If you get your ratios right, you can plan and predict your revenues with it - and therefore ultimately your success.
According to legendary sales expert and speaker Chett Holmes, across all industries and products you will find that statistically 1 person out of 100 who is about to buy what you offer, for whatever reasons.
And about 3 others of those 100 people are at least considering or thinking about buying the product.
That means if you would take a room filled with 100 people, according to the given ratio there will be 1 person in the room who has just bought a new car or is right now in the process of buying a new car.
At the same instant there would be 3 more people in the room that are at least thinking about buying a new car because their old car is falling apart or they just want to have a new one.

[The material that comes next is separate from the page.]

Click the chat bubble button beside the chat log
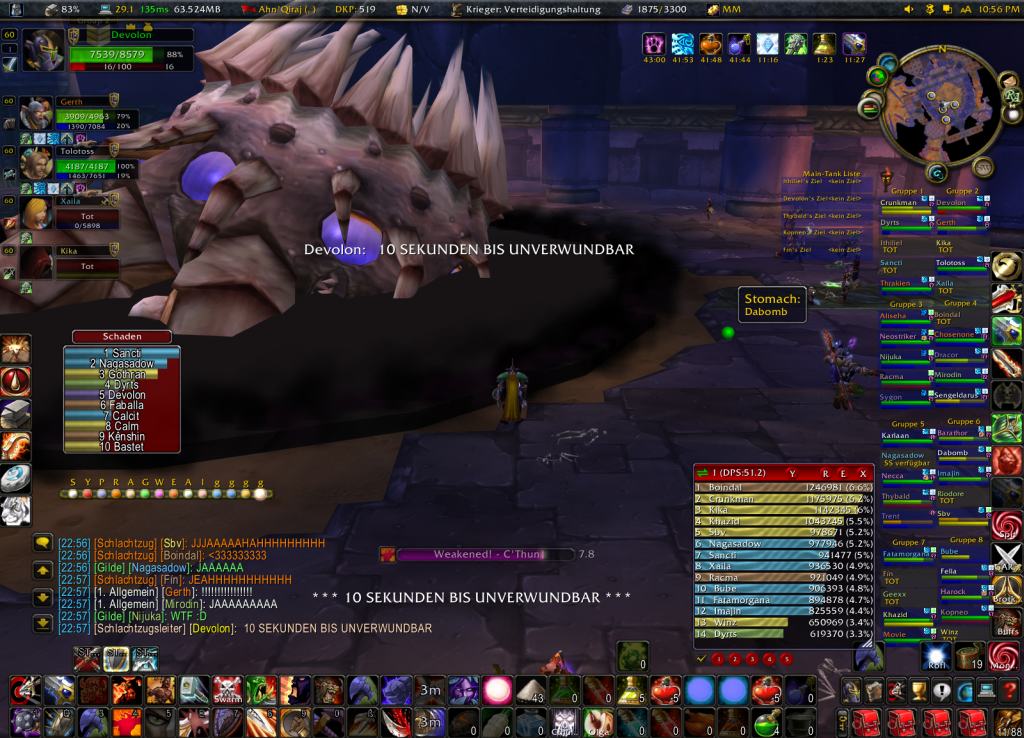 (x=42, y=543)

The same ratio will apply to almost any product you can think of - if you would ask about real estate, there will be one person in the room who has just bought or is currently buying a house and 3 others think about moving.
If you ask for wedding dresses, the same ratio will apply.
If you ask for going on vacation, the same ratio will apply, and so forth.
Pay attention that we talk about the average here - that also implies that if you really only ask 100 people!
You might have bad luck and there are zero people in the room who are buying what you offer right now. Likewise, it could happen that you are lucky and there will be 5 people buying in the room right now.
The larger the numbers, the higher your chances for success.
It’s the law.
Obviously, to make effective use of this ratio will require you to execute this strategy into a bigger number.
The more people you talk with, the better.
It will be hard to find this exact ratio with 100 people, but it will be very stable at around 1.000 people and will work perfectly with 10.000 people.
This ratio can thus be referred to as: The Law Of Big Numbers.
If you talk to x amount of people, y people will buy your product.
And like Jim Rohn said it: guess what, there’s lots of people!